Months ago, 2 On Your Side first reported on tons of dead fish pulled from the lake. It was partially due to the annual winter freeze; but experts say the polluted waters are also to blame.

Two projects are designed to add more oxygen to the water, helping with the smell and the hazards to fish and other wildlife.

The first is to bring back the fountain that was in place decades ago. State Senator Mark Grisanti (R-60th) secured $100,000 during the state budget negotiations.

The Olmsted Parks Conservancy, which runs Delaware Park, recently completed its design and research into a fountain, which will look similar to the one in place during the turn of the century. The fountain will help to provide oxygen by agitating the water.

The other project appears to be waiting on funding from Albany. The City of Buffalo received a grant from the Department of Environmental Conservation that is now worth $250,000. The money will pay for repairs to 2 of the 3 wells that pump in fresh water to the Delaware Avenue side of Hoyt Lake. Funding will also be used for improvements to the dividing path between Scajaqueda Creek and Hoyt Lake.
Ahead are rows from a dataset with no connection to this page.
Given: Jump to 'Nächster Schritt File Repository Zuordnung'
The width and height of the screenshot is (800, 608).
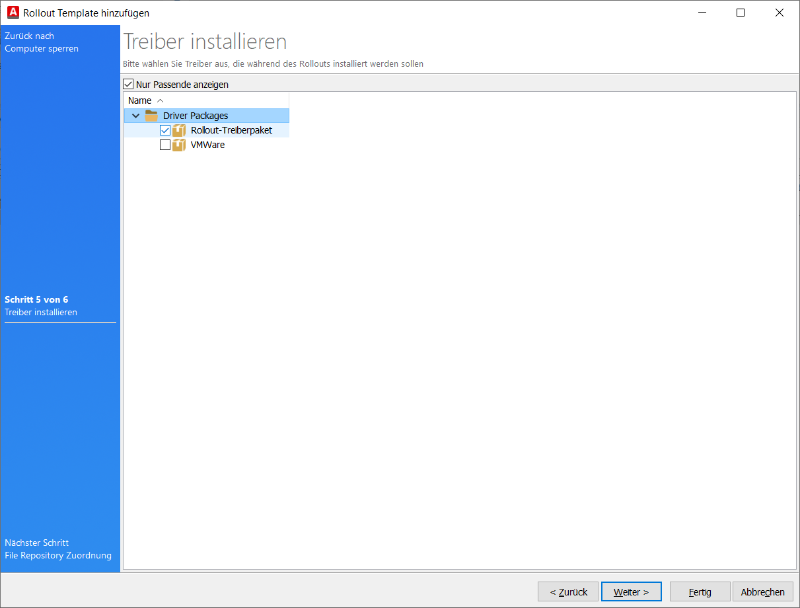Looking at the screenshot, I should pyautogui.click(x=58, y=549).
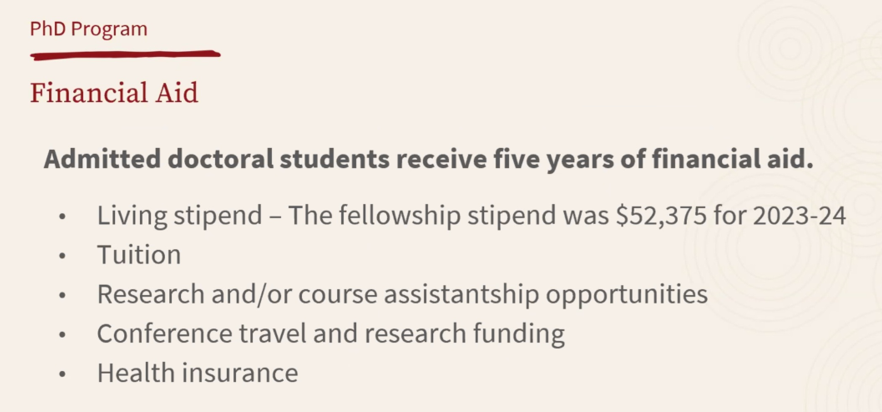Click the "Research and/or course assistantship opportunities" line
The width and height of the screenshot is (882, 412).
tap(402, 295)
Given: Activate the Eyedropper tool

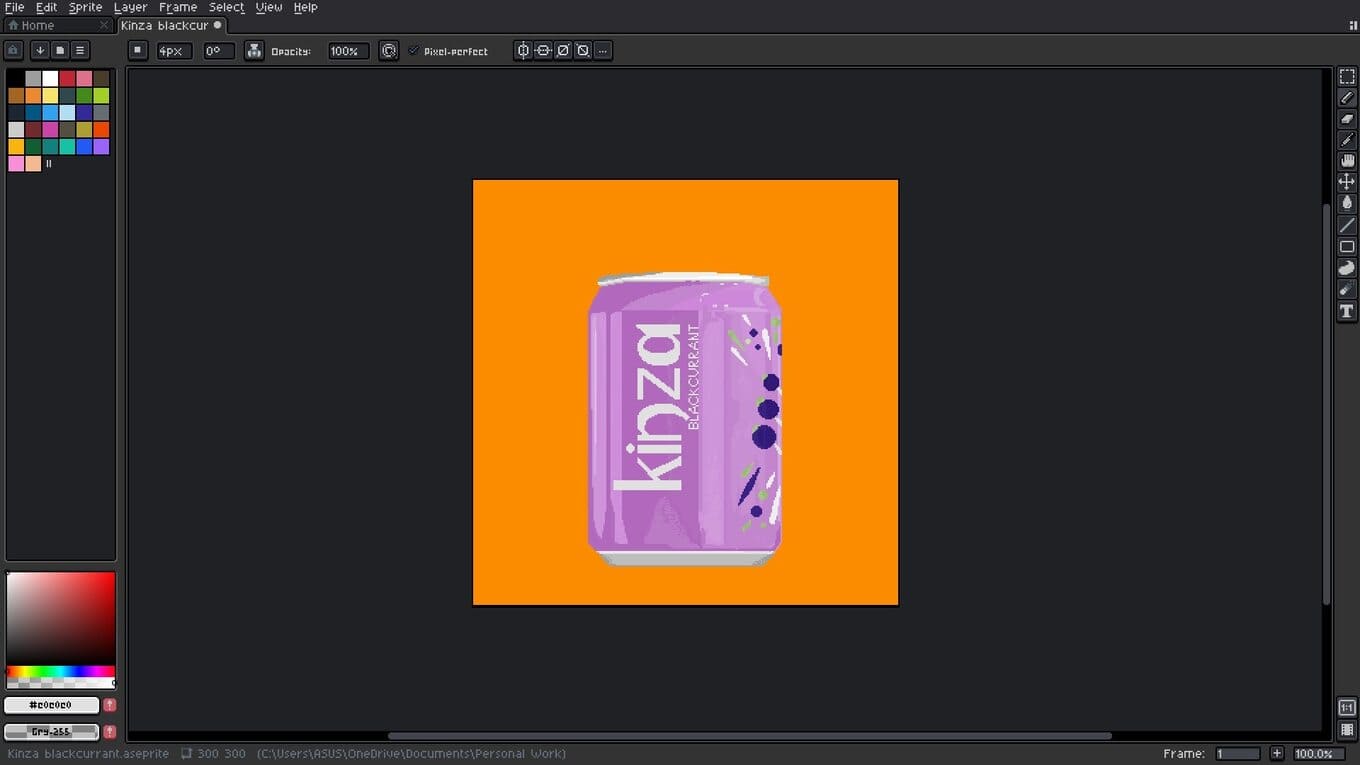Looking at the screenshot, I should [1347, 140].
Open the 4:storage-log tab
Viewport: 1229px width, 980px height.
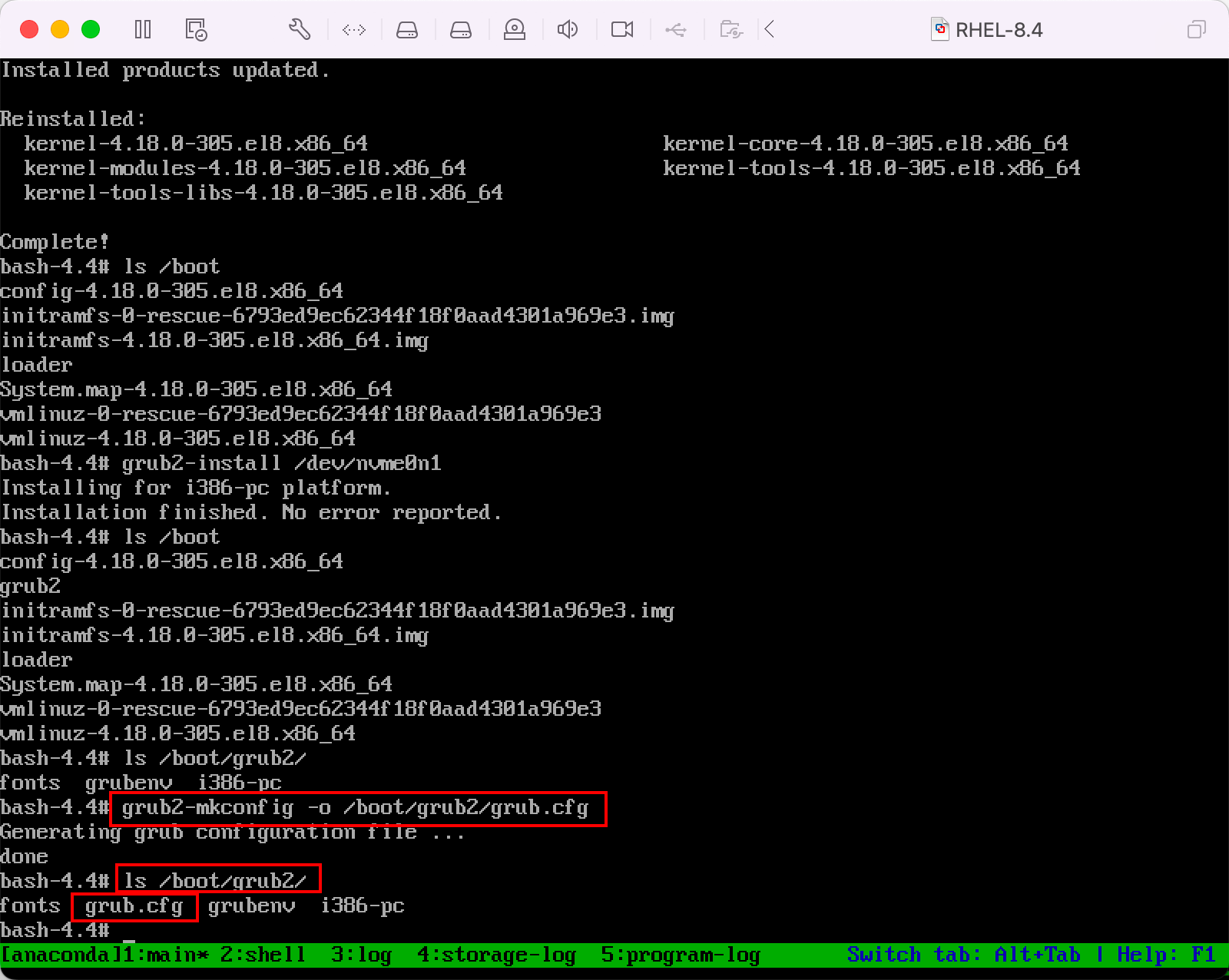496,955
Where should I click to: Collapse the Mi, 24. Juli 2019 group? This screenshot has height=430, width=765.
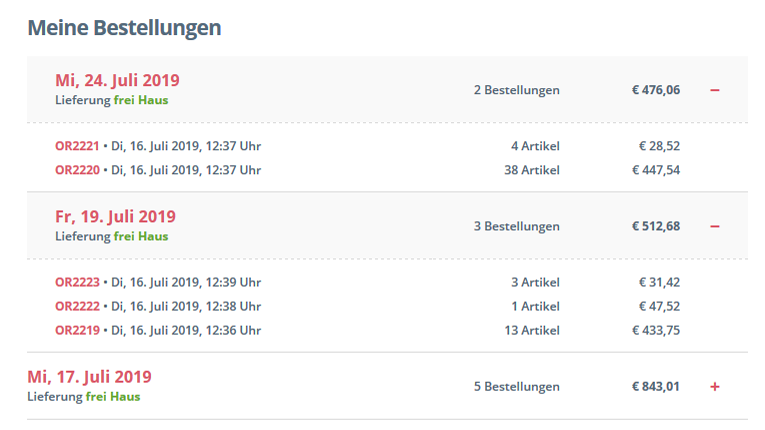tap(715, 90)
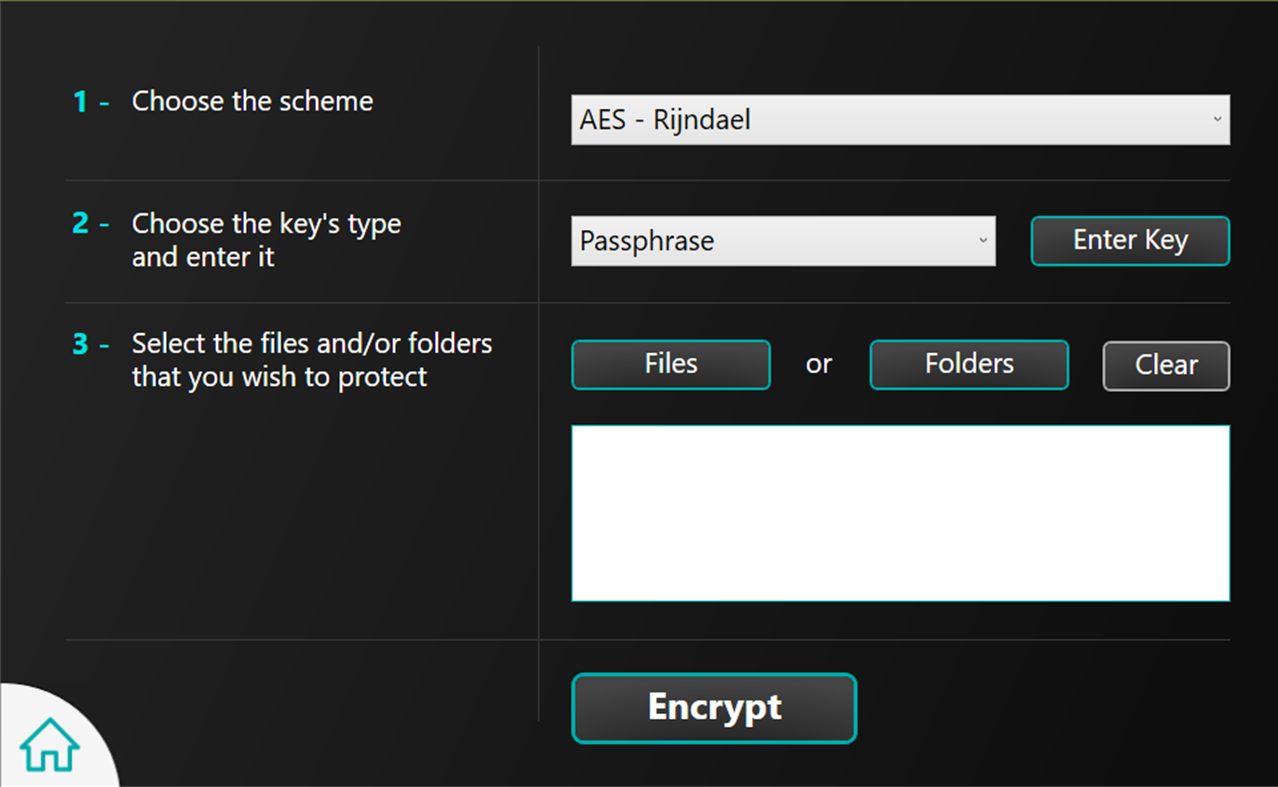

Andrew Rabb, who is in charge of Buffalo's Division of Parks and Recreation, said the city already spent $47,000 of bond funds to study and design the well improvements. He said all the documents have been submitted to the DEC.

"Short story is we are waiting for confirmation from NYS DEC as to when we can start construction," Rabb said by e-mail.

A spokesperson for the DEC told 2 On Your Side there was initially a delay with some paperwork issues, but those problems have been worked out. She said the Hoyt Lake project is in the "final stages" of approval.

2 On Your Side was not able to get an exact timeline on when the city could receive the funds from the DEC.

Grisanti said he will speak directly with the DEC commissioner to try to expedite the funding.